Required work:
Restate verbatim the span of lines below between the line with "You are a computer-use" and the line with "Instruction: Click the", including those two lines, and only that span.

Data to examine:
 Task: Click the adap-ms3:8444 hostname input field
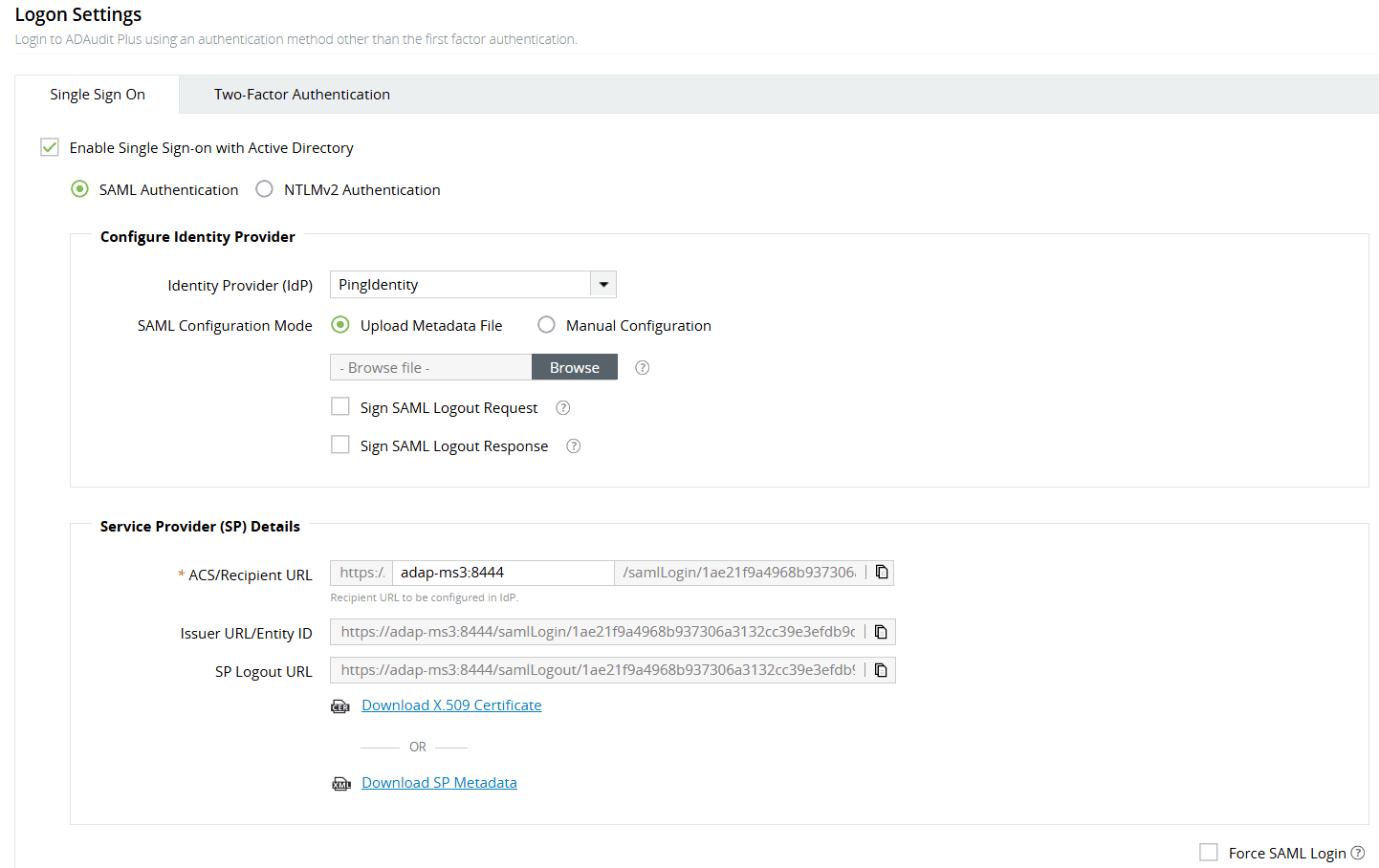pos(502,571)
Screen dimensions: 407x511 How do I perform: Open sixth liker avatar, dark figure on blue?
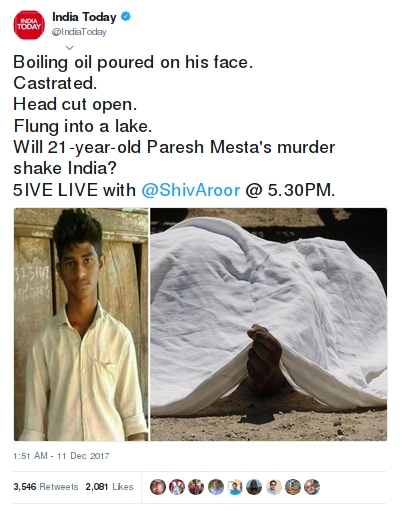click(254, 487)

---

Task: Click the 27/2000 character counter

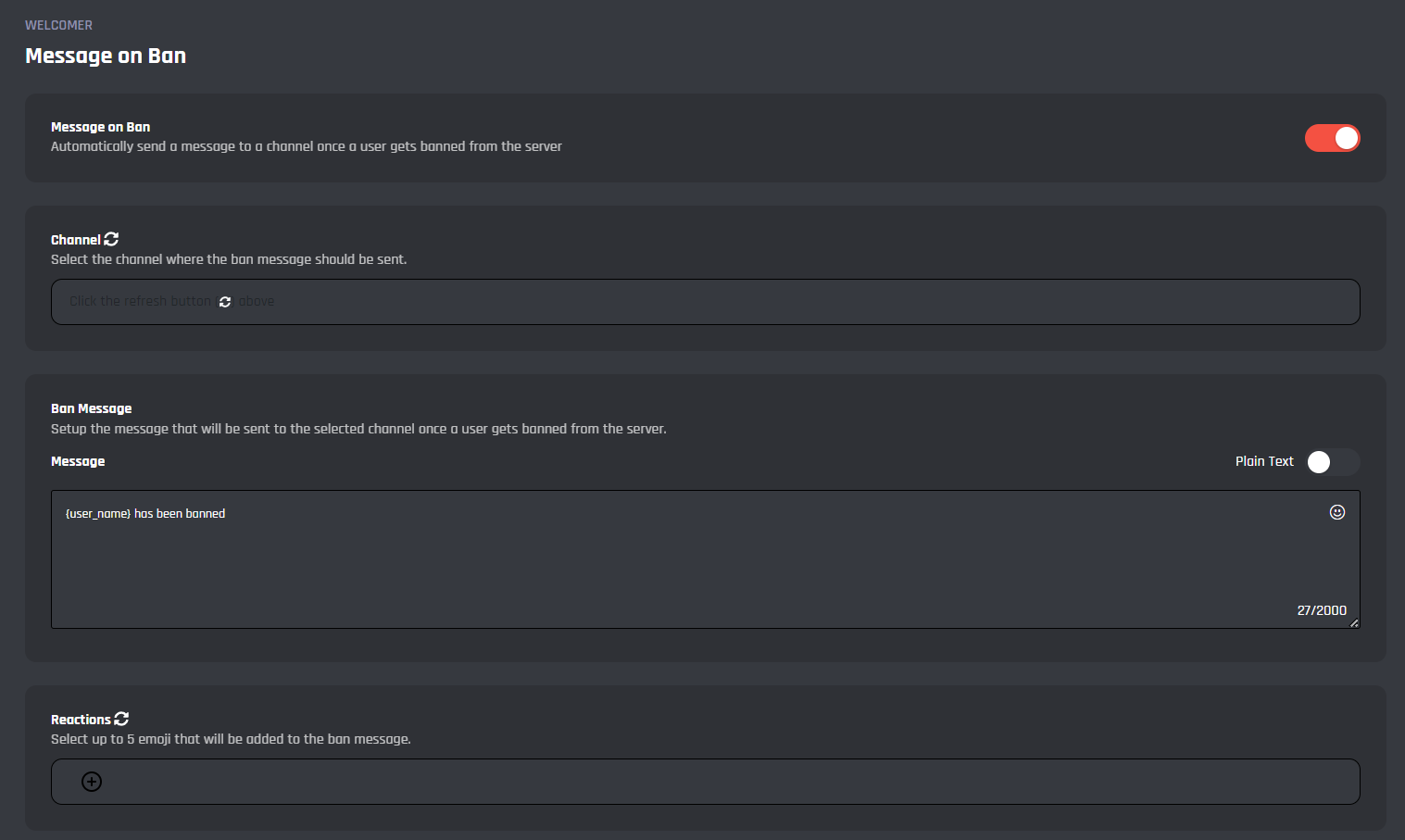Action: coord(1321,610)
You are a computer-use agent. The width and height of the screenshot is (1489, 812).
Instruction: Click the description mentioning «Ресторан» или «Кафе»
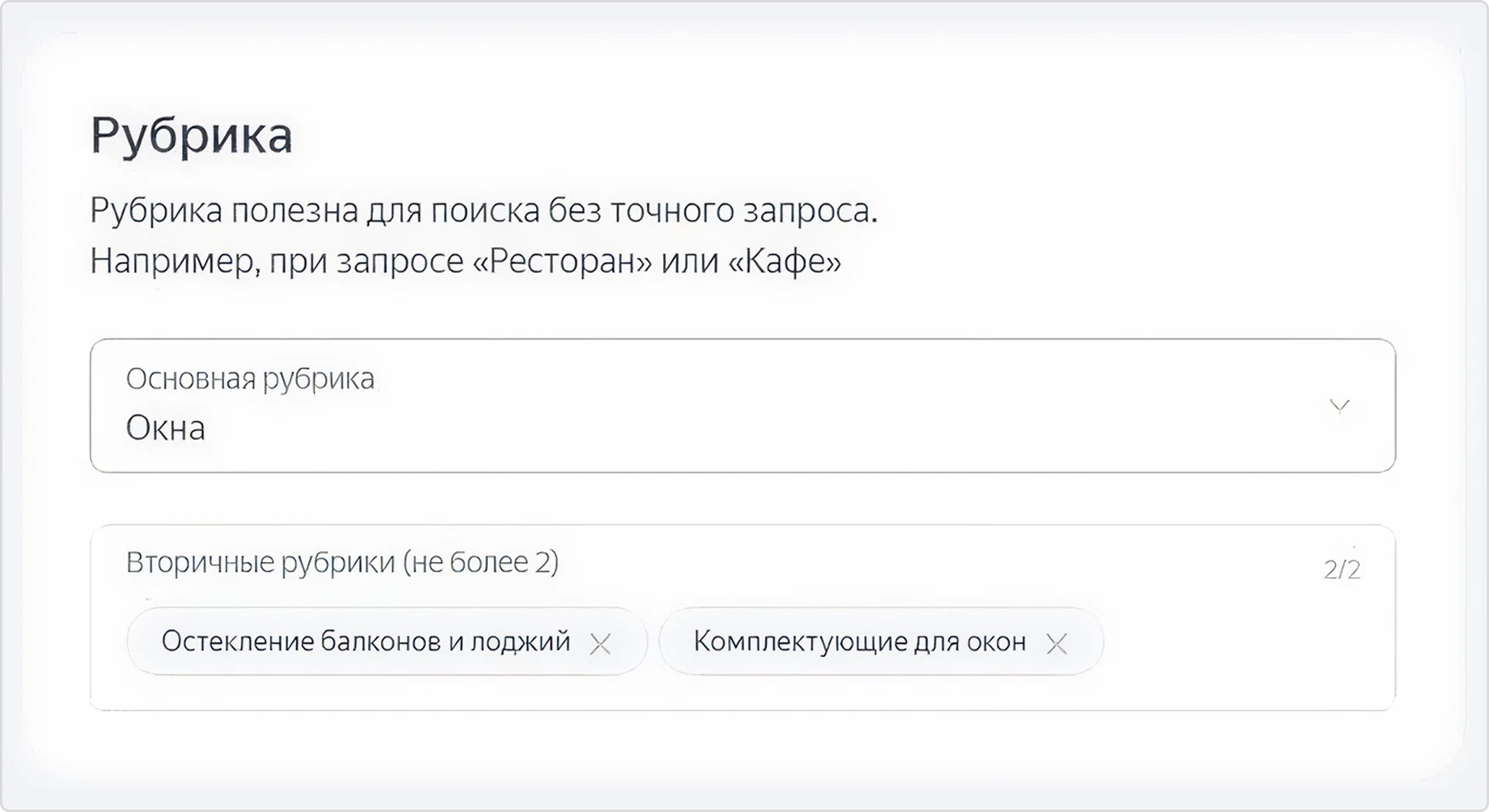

Task output:
You are a computer-use agent. The width and height of the screenshot is (1489, 812).
Instruction: Click the description mentioning «Ресторан» или «Кафе»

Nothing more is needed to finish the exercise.